Document extract:
---

Open source libraries and APIs to build custom preprocessing pipelines for labeling, training, or production machine learning pipelines.
A CLI that writes your git commit messages for you with AI.
Papers & Publications
Better & Faster Large Language Models via Multi-token Prediction
Abstract:
Large language models such as GPT and Llama are trained with a next-token prediction loss. In this work, we suggest that training language models to predict multiple future tokens at once results in higher sample efficiency. More specifically, at each position in the training corpus, we ask the model to predict the following n tokens using n independent output heads, operating on top of a shared model trunk. Considering multi-token prediction as an auxiliary training task, we measure improved downstream capabilities with no overhead in training time for both code and natural language models. The method is increasingly useful for larger model sizes, and keeps its appeal when training for multiple epochs. Gains are especially pronounced on generative benchmarks like coding, where our models consistently outperform strong baselines by several percentage points. Our 13B parameter models solves 12 % more problems on HumanEval and 17 % more on MBPP than comparable next-token models. Experiments on small algorithmic tasks demonstrate that multi-token prediction is favorable for the development of induction heads and algorithmic reasoning capabilities. As an additional benefit, models trained with 4-token prediction are up to 3 times faster at inference, even with large batch sizes.
OpenELM: An Efficient Language Model Family with Open Training and Inference Framework
Abstract:
The reproducibility and transparency of large language models are crucial for advancing open research, ensuring the trustworthiness of results, and enabling investigations into data and model biases, as well as potential risks. To this end, we release OpenELM, a state-of-the-art open language model. OpenELM uses a layer-wise scaling strategy to efficiently allocate parameters within each layer of the transformer model, leading to enhanced accuracy. For example, with a parameter budget of approximately one billion parameters, OpenELM exhibits a 2.36% improvement in accuracy compared to OLMo while requiring 2× fewer pre-training tokens.
Diverging from prior practices that only provide model weights and inference code, and pre-train on private datasets, our release includes the complete framework for training and evaluation of the language model on publicly available datasets, including training logs, multiple checkpoints, and pre-training configurations. We also release code to convert models to MLX library for inference and fine-tuning on Apple devices. This comprehensive release aims to empower and strengthen the open research community, paving the way for future open research endeavors.
SATO: Stable Text-to-Motion Framework
Abstract:
Is the Text to Motion model robust? Recent advancements in Text to Motion models primarily stem from more accurate predictions of specific actions. However, the text modality typically relies solely on pre-trained Contrastive Language-Image Pretraining (CLIP) models. Our research has uncovered a significant issue with the text-to-motion model: its predictions often exhibit inconsistent outputs, resulting in vastly different or even incorrect poses when presented with semantically similar or identical text inputs. In this paper, we undertake an analysis to elucidate the underlying causes of this instability, establishing a clear link between the unpredictability of model outputs and the erratic attention patterns of the text encoder module. Consequently, we introduce a formal framework aimed at addressing this issue, which we term the Stable Text-to-Motion Framework (SATO). SATO consists of three modules, each dedicated to stable attention, stable prediction, and maintaining a balance between accuracy and robustness trade-off. We present a methodology for constructing an SATO that satisfies the stability of attention and prediction. To verify the stability of the model, we introduced a new textual synonym perturbation dataset based on HumanML3D and KIT-ML. Results show that SATO is significantly more stable against synonyms and other slight perturbations while keeping its high accuracy performance.

---

Dataset excerpts:

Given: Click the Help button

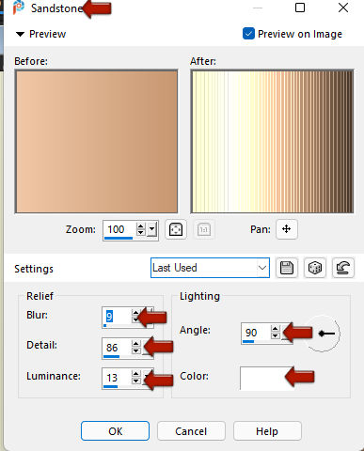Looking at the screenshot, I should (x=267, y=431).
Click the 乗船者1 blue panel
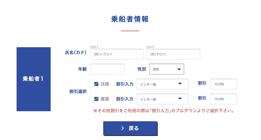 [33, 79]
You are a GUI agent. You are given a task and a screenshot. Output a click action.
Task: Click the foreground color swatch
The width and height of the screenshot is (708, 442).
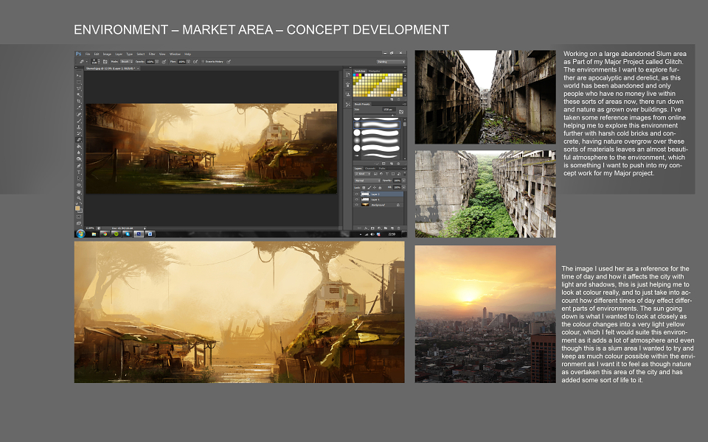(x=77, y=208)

---

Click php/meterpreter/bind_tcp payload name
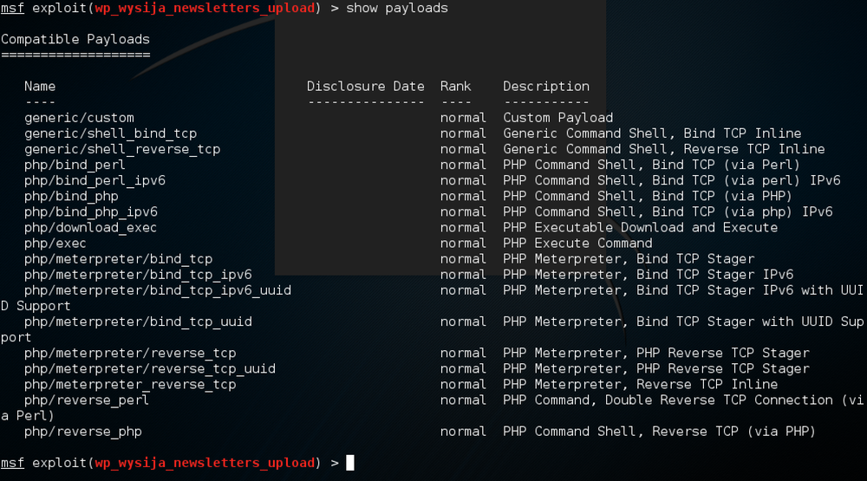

---

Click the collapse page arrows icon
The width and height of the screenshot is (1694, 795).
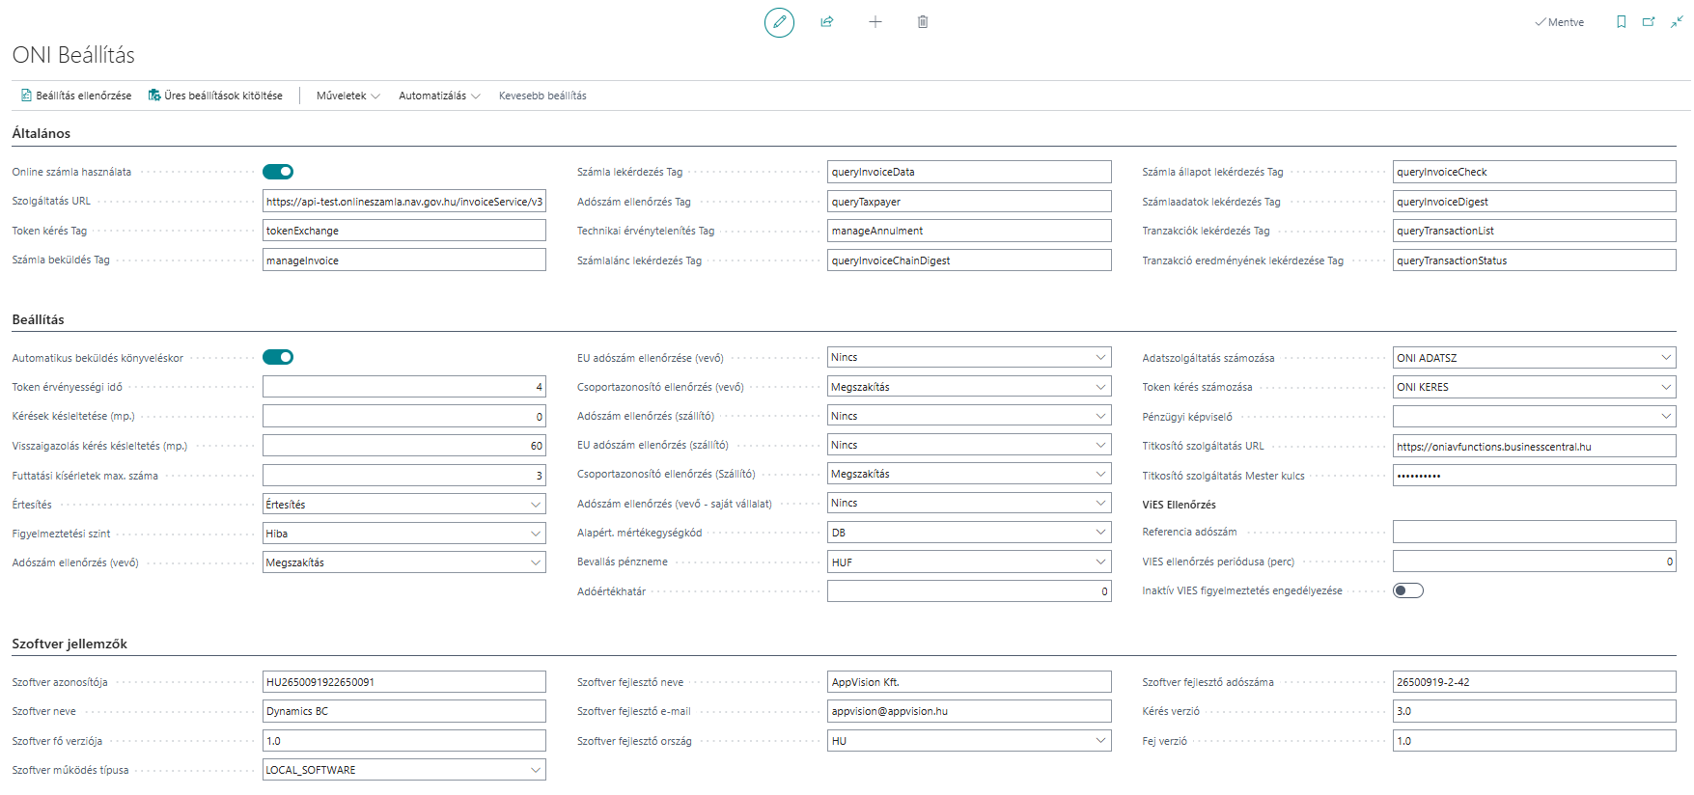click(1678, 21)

---

Exercise prompt: Transcribe the portion of the machine learning papers text from "OpenELM: An Efficient" to "fewer pre-training tokens.".

Response area:
OpenELM: An Efficient Language Model Family with Open Training and Inference Framework
Abstract:
The reproducibility and transparency of large language models are crucial for advancing open research, ensuring the trustworthiness of results, and enabling investigations into data and model biases, as well as potential risks. To this end, we release OpenELM, a state-of-the-art open language model. OpenELM uses a layer-wise scaling strategy to efficiently allocate parameters within each layer of the transformer model, leading to enhanced accuracy. For example, with a parameter budget of approximately one billion parameters, OpenELM exhibits a 2.36% improvement in accuracy compared to OLMo while requiring 2× fewer pre-training tokens.